Thursday, July 19, 2012

Right-Sized?

I have been living in 1470 square feet with three children for four months now.  For the most part it's going well.  But I'm not sure this is how I want to live for the rest of their childhood.  Or, frankly, even much beyond the end of our current lease.

I don't want much.  I want maybe a foot more space in each room.  I'd like some delineation between the dining area and the living area.  I'd like a little more space for the children to play -- especially now that my six year old has become totally obsessed with Beyblades and had to be restrained from shouting "One... Two... Three... Let 'er RIP!!!" at six in the morning, and the sound of battle tops hitting the wood floors at seven on a Saturday morning is hard to sleep over.

I would love to have a kitchen where I can open the refrigerator and the dishwasher at the same time.  With enough counter space that the kids and I could stretch a really good cooking project, or playdough, or art, or... well, just about anything.  But I would like to have enough room for more than a single person in the kitchen.  It doesn't have to be huge, just roomy enough for us to spend time together.

I'd like to have a separate office from my husband's.  The mostly-empty bookshelves behind his desk cramp the room up and make me a little crazy, as I'm sure my piles make him.  I've tried, but I've never in my life managed to live without them. I know he'd love for me to figure that out. Or we could just work apart.

I'd like to be able to host book club at my house without waking up the children with our wine-fueled conversational catharses.

So much for the minimalist dream.

I'm sure some of my squeezed feeling is left over from the quiet I was able to experience escaping to a quiet couch in the upstairs of the house my entire family shared in Hilton Head, or the peace of hanging out in the screen porch at my in-laws' house.  And that summer vacation can make even the most harmonious families a little short with each other. But I would really love 300 more square feet and a garage.

Is that so bad?

I'm feeling a little torn. Proponents of responsible, sustainable living advocate for smaller houses and we're reminded by authors of money-management articles like this October, 2011 article from U.S. News & World Report that big houses are expensive in more than just the mortgage payment.  "Do you really want to live in a home that's 2,500 square feet or larger?"

Yes. Yes, I do.

But, chides the article,
If you take a quick look back, you'll see that historically, smaller homes have been the norm for most of us. In 1950, the average home size was 983 square feet. In 2004, at the height of the building boom, the average home size was 2,340 square feet. That's an enormous difference just over the span of a few decades.
I'm going to take slight issue with this.

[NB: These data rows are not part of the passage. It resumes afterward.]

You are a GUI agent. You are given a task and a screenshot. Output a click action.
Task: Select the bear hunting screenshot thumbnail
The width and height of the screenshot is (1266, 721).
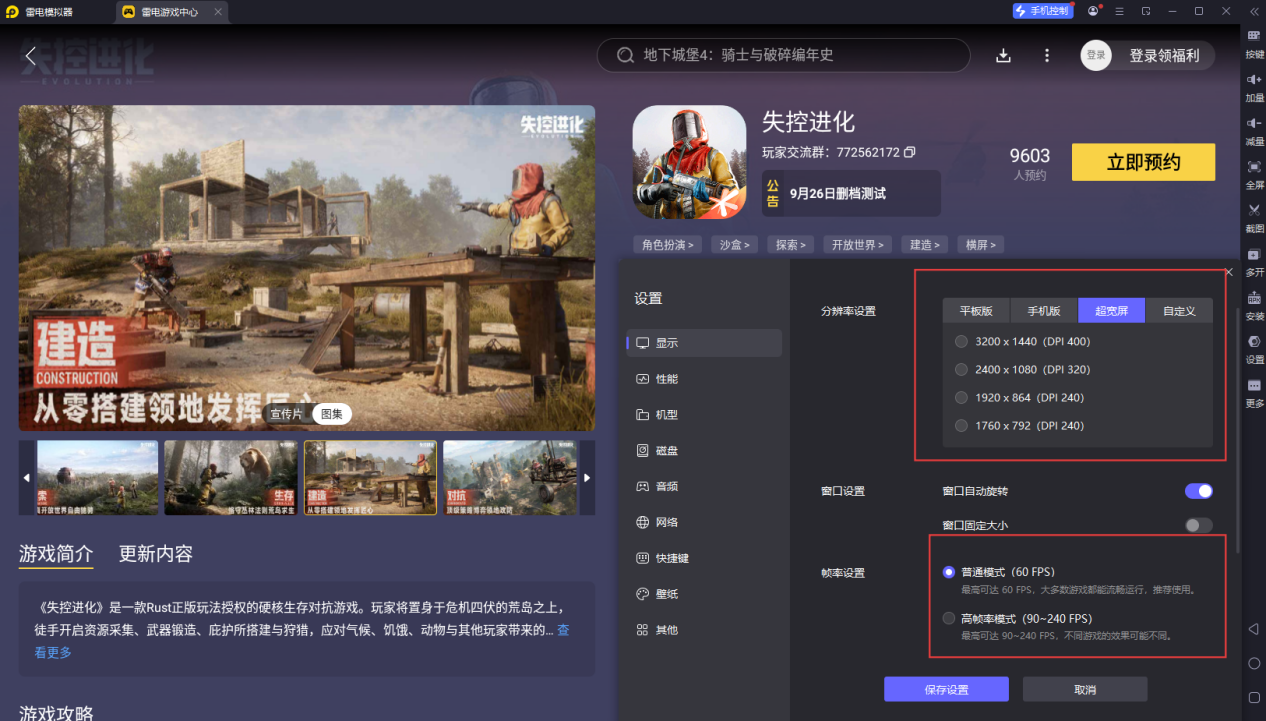click(x=231, y=478)
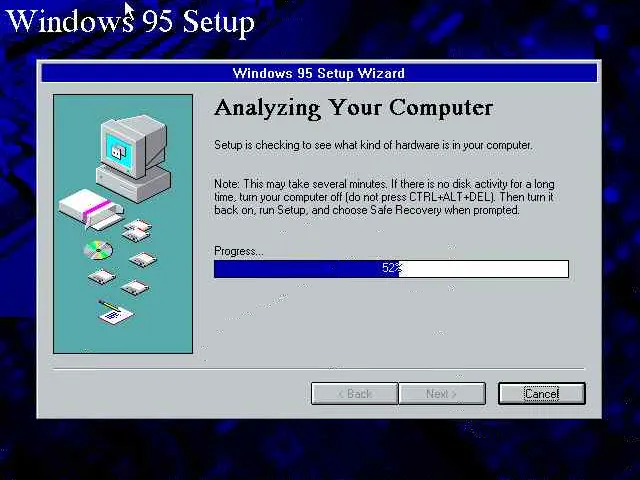Click the Safe Recovery note paragraph

click(x=384, y=197)
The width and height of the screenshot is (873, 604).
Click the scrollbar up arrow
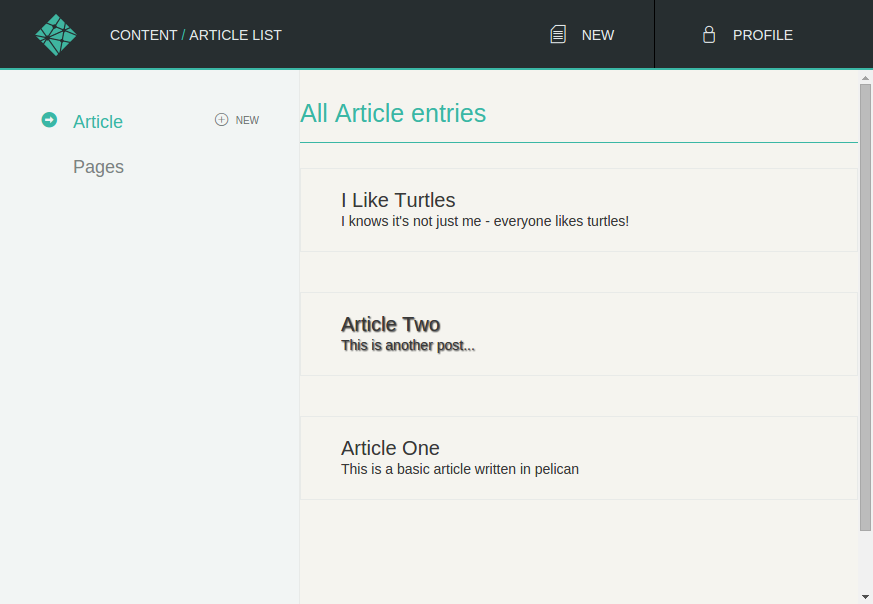point(865,79)
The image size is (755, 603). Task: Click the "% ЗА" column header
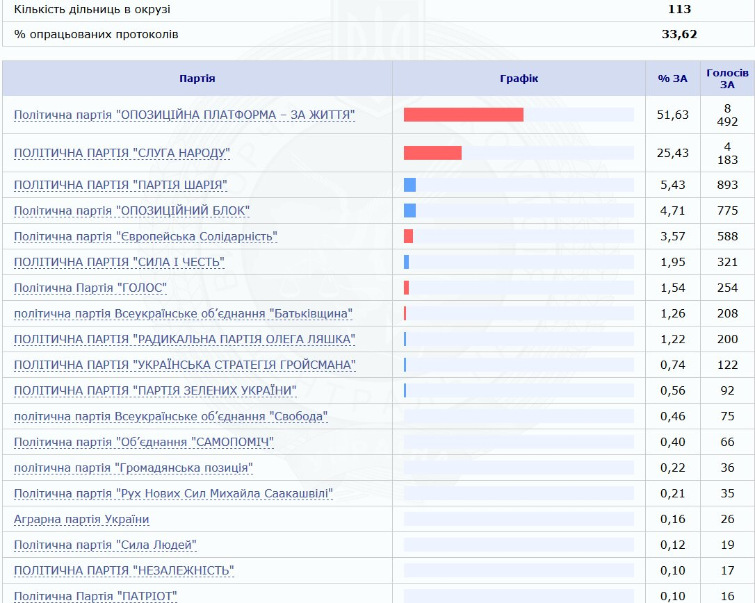coord(672,78)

First off, if people actually liked living in tiny houses, the houses wouldn't have grown. But they have, and not only the new houses; the 1939 house we bought in Falls Church, Virginia had an addition tacked on to the side that the previous owner had added in the 1960's. That addition consisted of a master bedroom & bathroom, a large family room, and a screen porch.  The kitchen had been remodeled in such a way that the refrigerator was moved into a walk-in pantry just outside the kitchen; it was arranged this way so they didn't have to change the basic footprint of the kitchen when enlarging the counter space and adding a dishwasher. The basement, which isn't included in square footage but which is a major bonus to living space, had been subdivided to provide an "illegal" bedroom for one of the couples' two daughters.  When we stripped the wallpaper from the original upstairs secondary bedroom, we noticed a head-shaped dent in the plaster wall and joked that the daughter must have been exiled to the basement after a massive adolescent fight between the two girls.

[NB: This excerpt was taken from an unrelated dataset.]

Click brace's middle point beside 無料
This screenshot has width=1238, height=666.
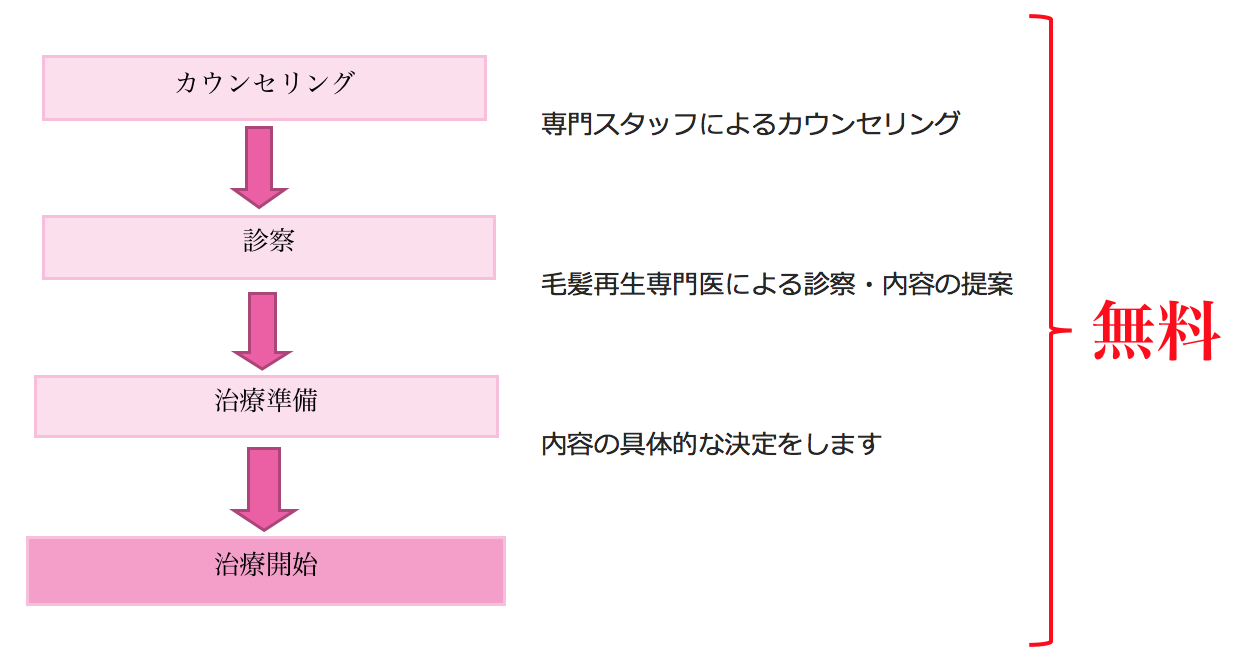[x=1060, y=329]
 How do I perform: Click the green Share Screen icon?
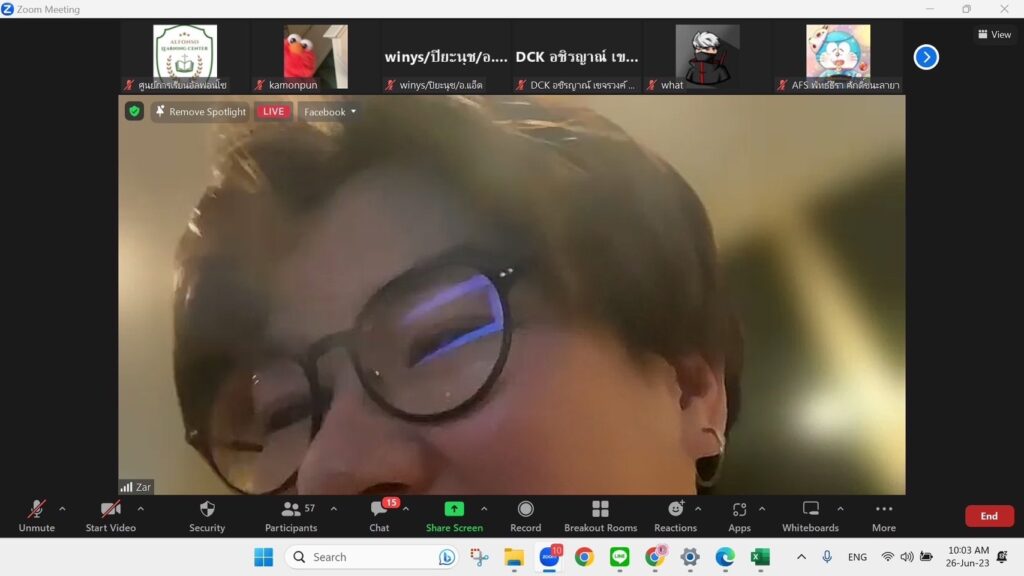(454, 509)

When we remodeled the house in 2004, the previous owner stopped by with his daughter and asked if he could see what we'd done.  I was a little nervous about this; we'd stripped the house, for the most part, back to the foundations, and built off the original footprint, out the back, and up, to double the size of the house as it had previously stood in all its dated, slanting horror.  (I guess I'm showing that my interest in minimalist living is pretty recent).  This was partly necessary, because the fabric-coated wiring and DIY addition weren't aging well, and it was partly... well, because we could, and we wanted to.

But as Joe, by then in his 80's, and his daughter, who was probably in her early 50's, walked through the house, all he kept saying was, "Yes, this is what I had in mind.  Yes, that's what I was going for.  Oh, I see you put the kitchen on the screen porch; that's exactly what I was going to do."

The daughter asked to see the basement, and when we got to that tiny illegal bedroom, she sighed and said "I really loved that room."

"Really?" I asked, speechless.

"Oh, yes," she answered. She was glass-eyed remembering the past. "I was so happy to get some space away from my family."

Joe bought that house in 1962.  He wasn't appalled and looking back at the glory days of a happier, simpler time.  He wanted what we had managed to build. And we were able to build as we did because of the floor plan he put together during the time that big living was supposedly anathema. I'll tell you something else: Joe didn't build the house bigger to hold more stuff. The closets were never the best part of that house. In fact, the coat closet next to the 1939 front door couldn't even handle regular hangers, because it was too shallow for the door to close if I put a coat on a hanger (it did have a hanger bar, which I never understood). When Joe tacked the addition on to the side of the house, he built a new front door as well (right next to the original front door, which we always thought was hilarious). But he didn't add a coat closet. His family didn't care about stuff.  They just wanted space to stretch their legs a bit. That's true for all the other many, many World War II era houses that were built in the DC metro area that have little box additions tacked on to the side or back (trust me, that means most of them).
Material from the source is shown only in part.